DeKALB – Northern Illinois University is the first college in Illinois to eliminate standardized test scores in general admission and merit scholarship decisions, a step which university administrators say will make college more accessible to all students.
NIU's announcement Thursday new "test-blind" policy will begin with students applying for Fall 2021 courses, according to a news release, meaning that any high school graduate who applies to NIU with a cumulative GPA of 3.0 or higher will be guaranteed admission regardless of their SAT or ACT scores.
"This new policy comes from our deep commitment to making a college education both accessible and equitable for a broad and diverse student population," said NIU President Lisa Freeman in the news release. "It reflects our efforts campus-wide to eliminate unnecessary and biased barriers throughout a student's educational path."
The announcement comes as NIU enters into the spring 2020 semester after closing out the first semester of its lowest fall enrollment in 50 years.
Per the new policy, all freshman applicants will also automatically be considered for NIU Merit Scholarships based on their GPA, which also includes the University Honors Program, which used to require students to submit standardized test scores.
National higher education students and data collected by NIU show a student's high school GPA is a better indicator of future academic success than performance on an ACT or SAT, the release states.

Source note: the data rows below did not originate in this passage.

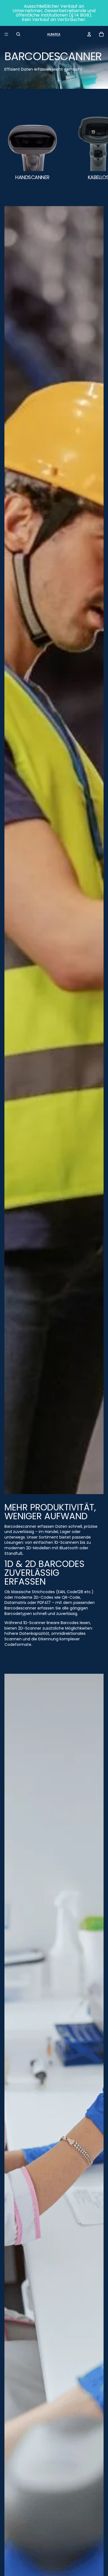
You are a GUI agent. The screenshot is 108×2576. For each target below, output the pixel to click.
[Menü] (6, 34)
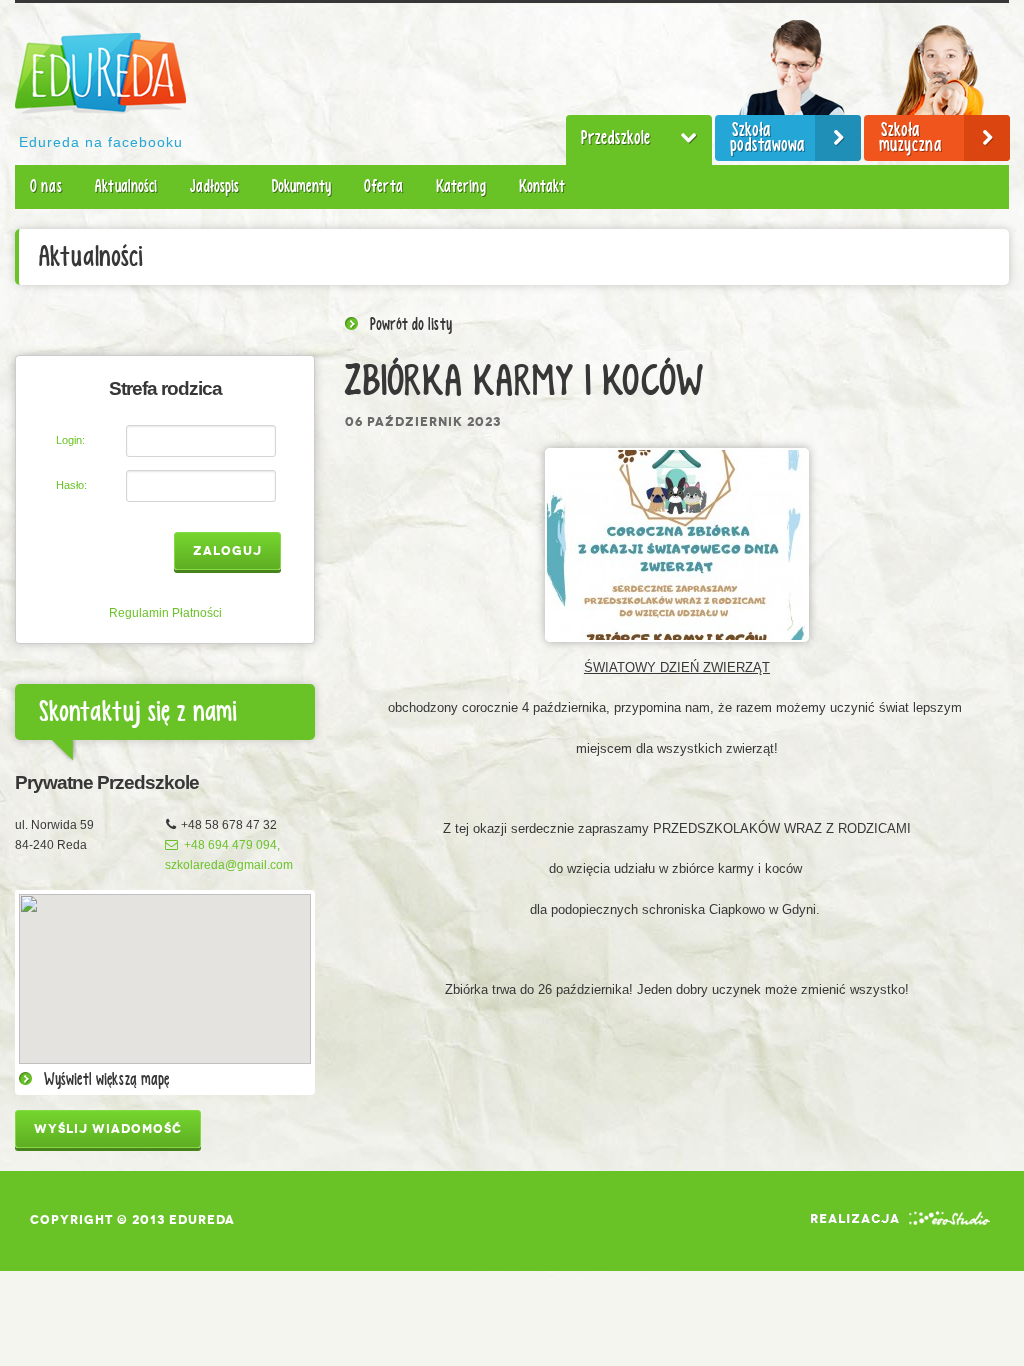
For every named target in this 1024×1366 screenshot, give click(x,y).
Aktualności (126, 186)
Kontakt (542, 186)
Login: (70, 440)
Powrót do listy (411, 325)
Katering (461, 186)
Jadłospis (214, 186)
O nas (46, 186)
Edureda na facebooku (101, 142)
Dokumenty (301, 186)
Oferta (383, 186)
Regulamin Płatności (165, 613)
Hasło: (71, 485)
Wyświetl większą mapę (106, 1080)
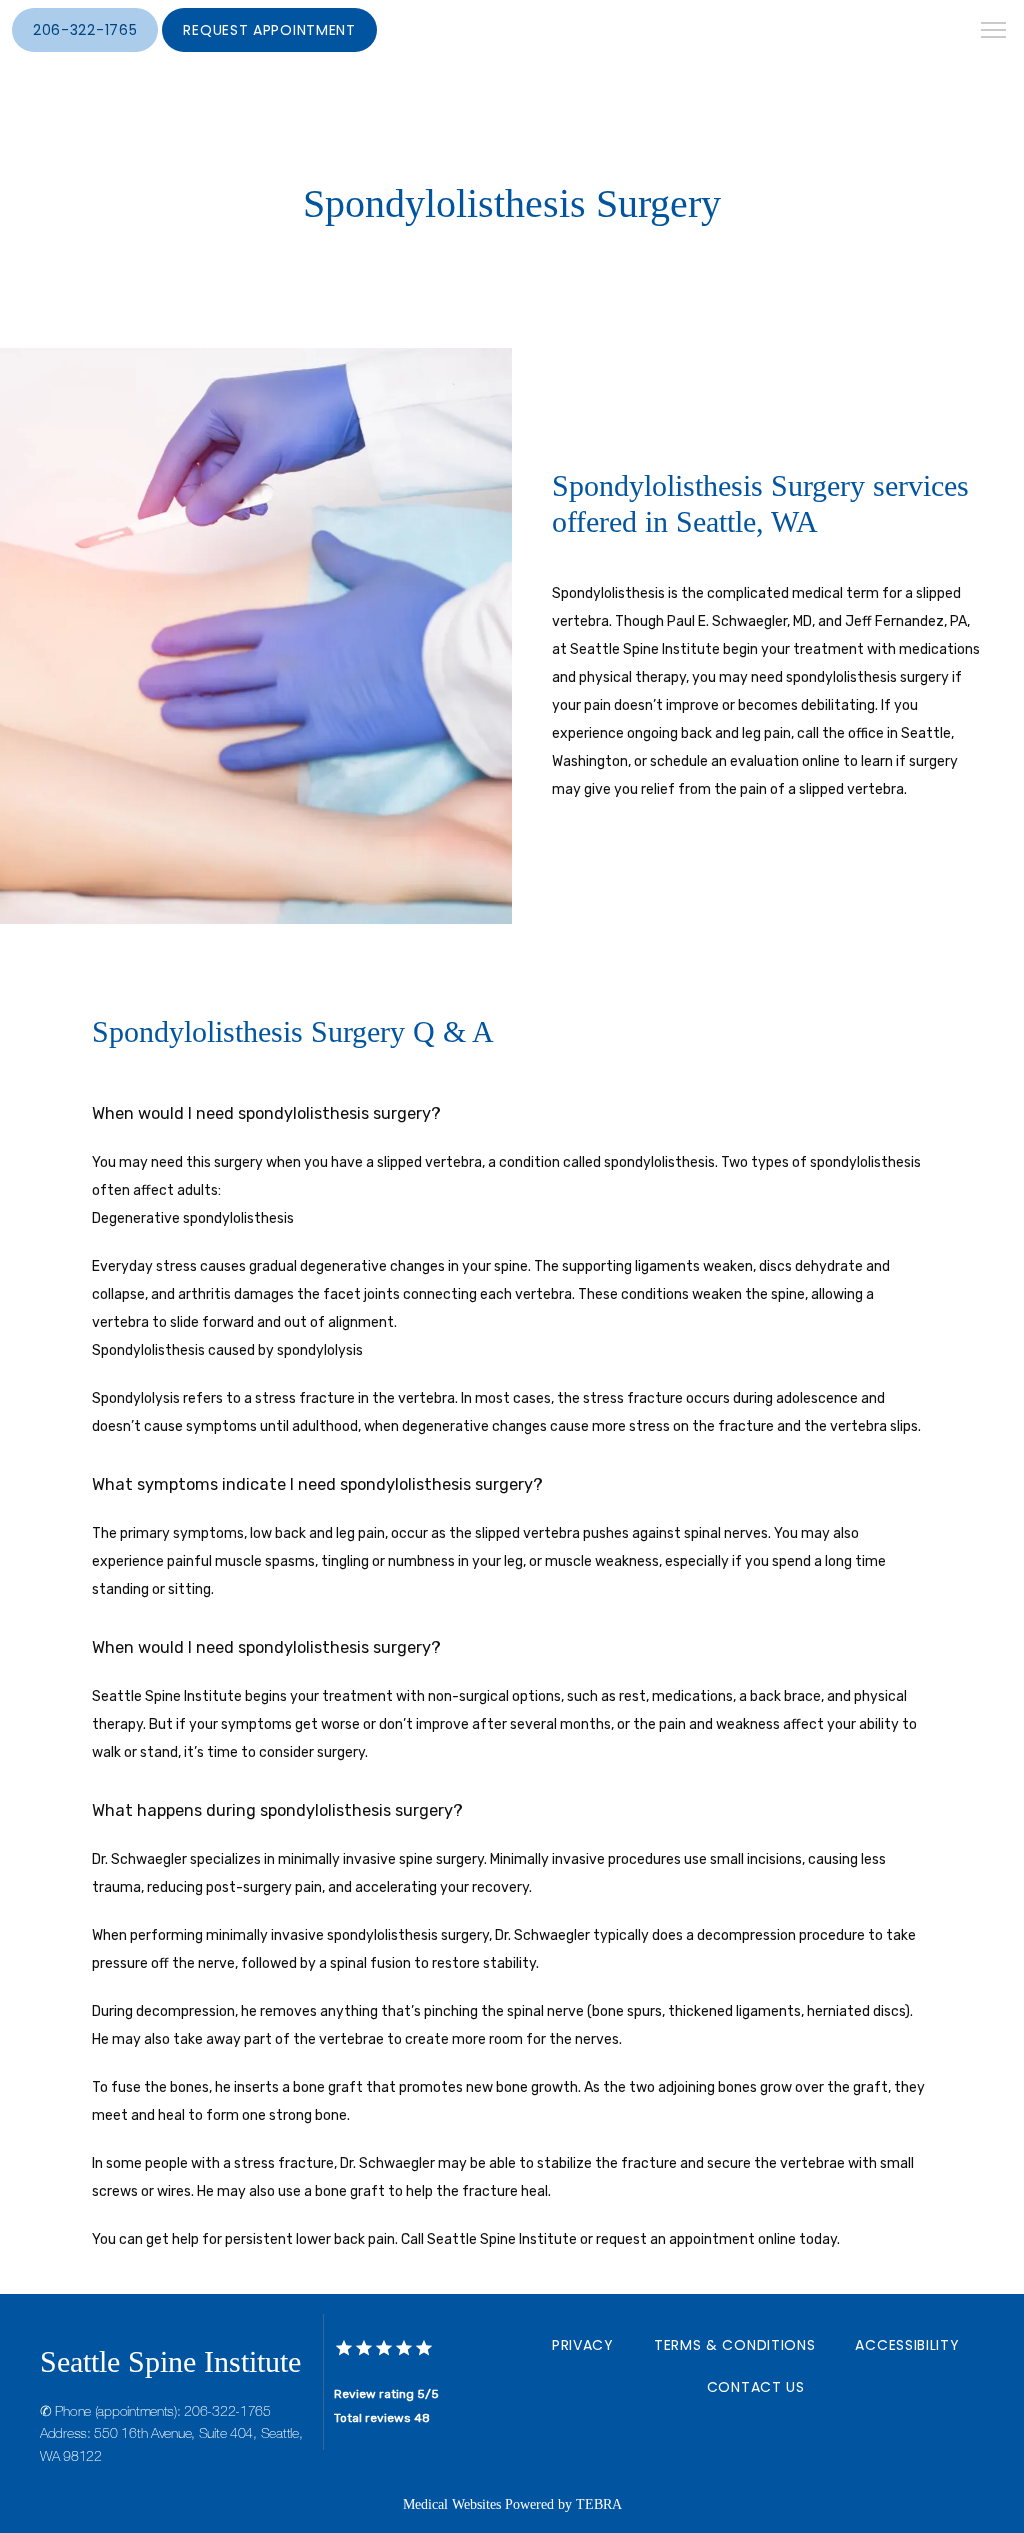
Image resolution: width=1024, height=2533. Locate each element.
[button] (994, 32)
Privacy (583, 2345)
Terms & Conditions (735, 2345)
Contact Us (756, 2387)
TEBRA (599, 2504)
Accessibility (907, 2345)
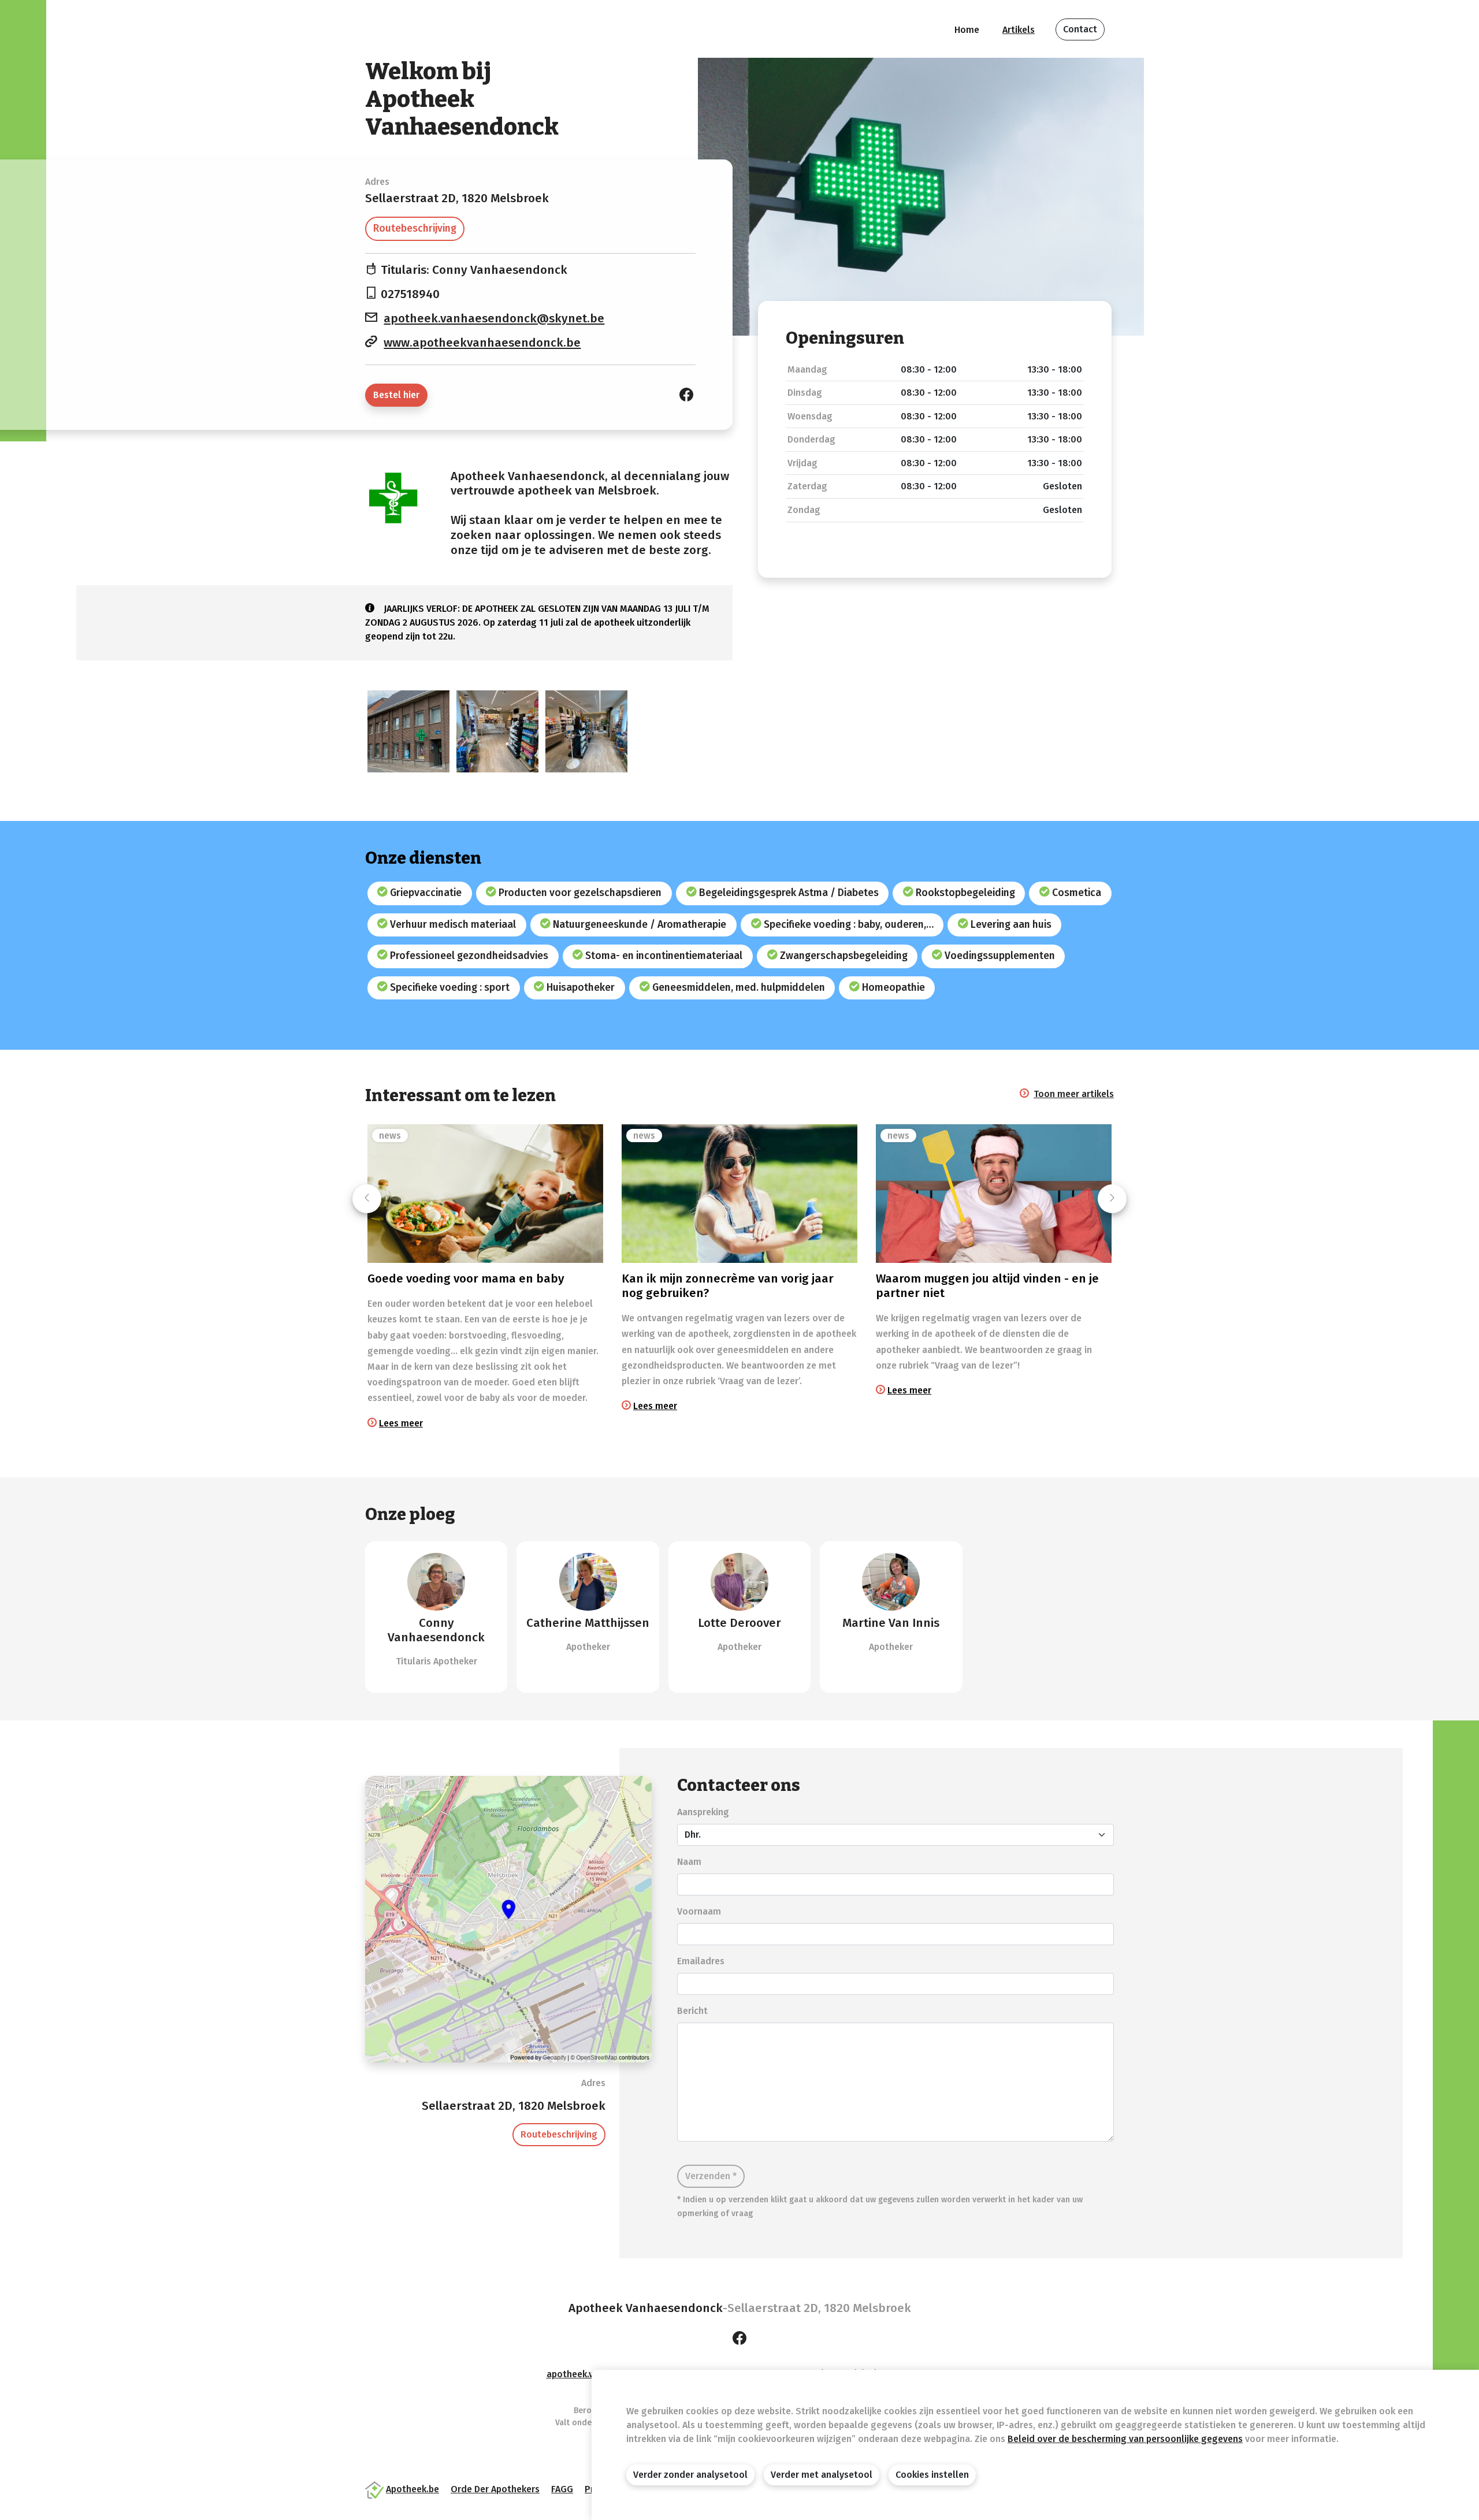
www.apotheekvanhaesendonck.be (482, 343)
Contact (1080, 29)
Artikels (1018, 29)
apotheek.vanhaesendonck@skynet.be (494, 318)
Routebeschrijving (414, 228)
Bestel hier (396, 394)
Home (966, 29)
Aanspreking (703, 1812)
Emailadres (700, 1961)
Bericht (692, 2010)
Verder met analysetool (821, 2474)
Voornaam (699, 1911)
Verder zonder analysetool (690, 2474)
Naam (689, 1861)
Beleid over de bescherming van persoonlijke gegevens (1125, 2438)
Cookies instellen (932, 2474)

"Once we know a high school student's GPA, one standardized test score is irrelevant," said NIU Executive Vice President and Provost Beth Ingram in the release.
For student applicants with a high school GPA of 3.0 or below, they'll still be considered for NIU based on what university administrators say is a "holistic review" of their application, which will consider other facts such as academic preparation and performance, motivation, resilience and resourcefulness.
"This now allows us, much earlier in the process, to really get to know students on a more personal level," said Sol Jensen, vice president for enrollment manager, marketing and communications.
Removing standardized test scores from a college application will empower disadvantaged students without the means or resources to prepare for tests, administrators said, since standardized test scores more often reflect a student's socioeconomic background than their academic abilities.
Costs associated with the SAT and ACT are often more inaccessible for minority or low-income students, the release states, and students with disabilities.